Irgendwo zwischen Ruth Brown, Etta James und Aretha Franklin wird sie von Kritikern einsortiert. Die phantasievollste Beschreibung der Künstlerin lautet übersetzt etwa: Wenn Etta James Frontfrau bei Tower of Power wäre, und diese eine Bluesband wäre, genau so klingt Paula Harris.“ Und dann gibt es noch das als Überschrift verwendete Statement von Ray Charles, der eigentlich noch als Fortsetzung „You sure sound like a sister“ angefügt hatte.

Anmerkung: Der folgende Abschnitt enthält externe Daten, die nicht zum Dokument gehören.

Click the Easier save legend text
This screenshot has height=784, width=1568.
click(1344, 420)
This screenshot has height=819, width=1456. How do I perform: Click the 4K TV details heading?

Wobei die Frage nach der Hautfarbe von Bluessängerinnen und Bluessängern fast so alt wie der Blues selbst ist. Und sie war von Anfang an ziemlich überflüssig. Weil schon in den zwanziger Jahren weiße Sängerinnen den Blues überzeugend und mitreißend sangen. Aber lassen wir diese Überlegungen einfach beiseite. Denn wenn Paula Harris „Some of my best friends are the Blues“ schmettert, dann ist eines klar: Sie, die klassisch ausgebildete Musicalsängerin, ist eine der aufregendsten Stimmen, die es in Blues und Soul in den letzten Jahren zu entdecken gab. Und ihr Debüt „Turning on the Naughty“ ist so nahe dran an einem perfekten Soulbluesalbum wie es überhaupt nur geht. Denn Harris – obwohl sie eine Powerröhre ohnegleichen ihr eigen nennt – kann nach Bedarf sämtliche Register zwischen liebevoll-verführerisch, verrucht oder lasziv bis hin zu purerer Aggression ziehen: Von der Funknummer „I Play Dirty“ über den selbst geschriebenen Titelsong bis hin zu einer umwerfenden Neuinterpretation des durch Etta James bekannt gewordenen „Damn Your Eyes“, bei dem man sofort losheulen könnte, weil es so schön ist. In „Cast the First Stone“ kreischt sie wie eine wildgewordene Ruth Brown und liest dem Mann gründlich die Leviten. Man duckt sich unwillkürlich zusammen und fühlt sich mitschuldig. Die Band treibt das Lied im Laufe von fünf Minuten in eine derartige Ekstase, dass man erst bei der Schlussblende langsam wieder zu Atem kommt. Und auch bei „Gates of Hell“ fühlt man sich als Mann direkt angesprochen, wenn einem klargemacht wird, dass der Platz an des Teufels Seite eigentlich schon fest für einen reserviert sei. Und dann kommt noch eine lupenreine Jazzballade wie „You Don‘t Know What Love Is“(wo mich ihre Phrasierung immer wieder an die große Pascal von Wroblewski erinnert) und eine Jazzfunkfasszung von „Dust My Broom“, die es tatsächlich fertigbringt, mal wieder ganz neu auf den Text zu hören … Was für eine Stimme! Und diese Frau hat wirklich erst vor einem Jahr angefangen, Blues zu singen? Was für eine Band – völlig zu Recht nennt Paula sie The Beasts of Blues und die Horn Section Big Ass Brass. Dass das samt und sonders altgediente und hochgeehrte Veteranen der Szene sind, ist nicht zu überhören. Ebensowenig aber auch, dass sie miteinander mit einer Energie bei der Sache sind, die weit über einen Alltagsgig hinausgeht.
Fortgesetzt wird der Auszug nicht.